We’re goin’ on a pin hunt.
::whispers:: But first I wanted to let you know that I’m trying out CommentLuv for comments. It leaves a link to your latest post on your blog when you leave a comment. And if you’d like, you can register your site with theirs and you’ll be able to choose from your latest 10 posts when you leave a comment.
Now, sshh! We’re goin’ on a pin hunt. Remember? And they’re pretty elusive!
I’m sure some of you remember my pins that I posted on Monday.
I was really curious about what they were actually used for, so I took a closer look at them.
Shown with a regular straight pin for comparison.
I thought I should probably measure them.
Two inches long!
I had lots of great suggestions for what they might be. Ana from i made it so… asked if the pins were sharp (They are!) and suggested they might be tailor’s pins.
I was a fashion major, and although we never used pins this big, I thought that might be a place to start. Turns out there are huge pins used sometimes by tailors. Most of the time they’re fairly thin though and these are 1 mm diameter.
Gina suggested entomological pins, another fantastic suggestion. After a bit of research I found that these are probably a bit too thick for that. And did you know that entomological pins are usually enameled? Weird, huh?
Connecticut Valley Biological Supply has some. I’m thinking these would be really great blocking pins for knitters and crocheters!
But back to the matter at hand.
So, no dice on the tailor’s entomological pins. On a whim, I took the pins to a friend’s house. She was as baffled as I was but did make a suggestion. Her daughter had Biology last year and she wondered if they may be dissection pins.
These are also available at the Conn. Valley Biological Supply
What do you think?
Right now, I’m guessing this is the most likely choice. I may swing by an antique store sometime soon though to see if they have any information.
Thanks for all the *Clever* suggestions everyone! I now know more about pins than I did before, that’s for sure!

**Supplied material:**

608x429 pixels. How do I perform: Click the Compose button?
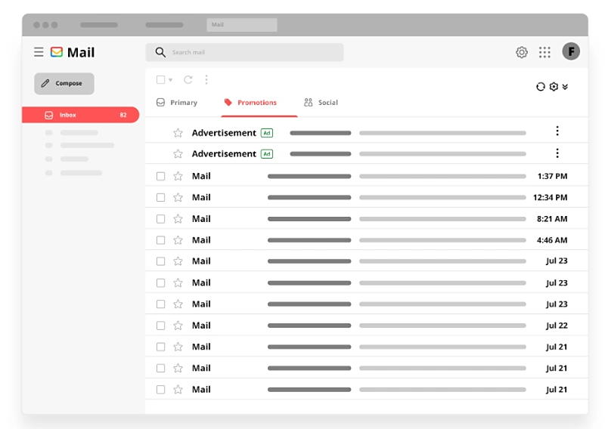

**Actions to take:**
a) Which kinds of pins does the pin hunt post suggest the mystery pins might be?
b) What diameter does the pin hunt post give for the mystery pins?
The material has no connection to the pin hunt post.

**Answer set:**
a) Tailor's pins, entomological pins, and dissection pins.

b) 1 mm.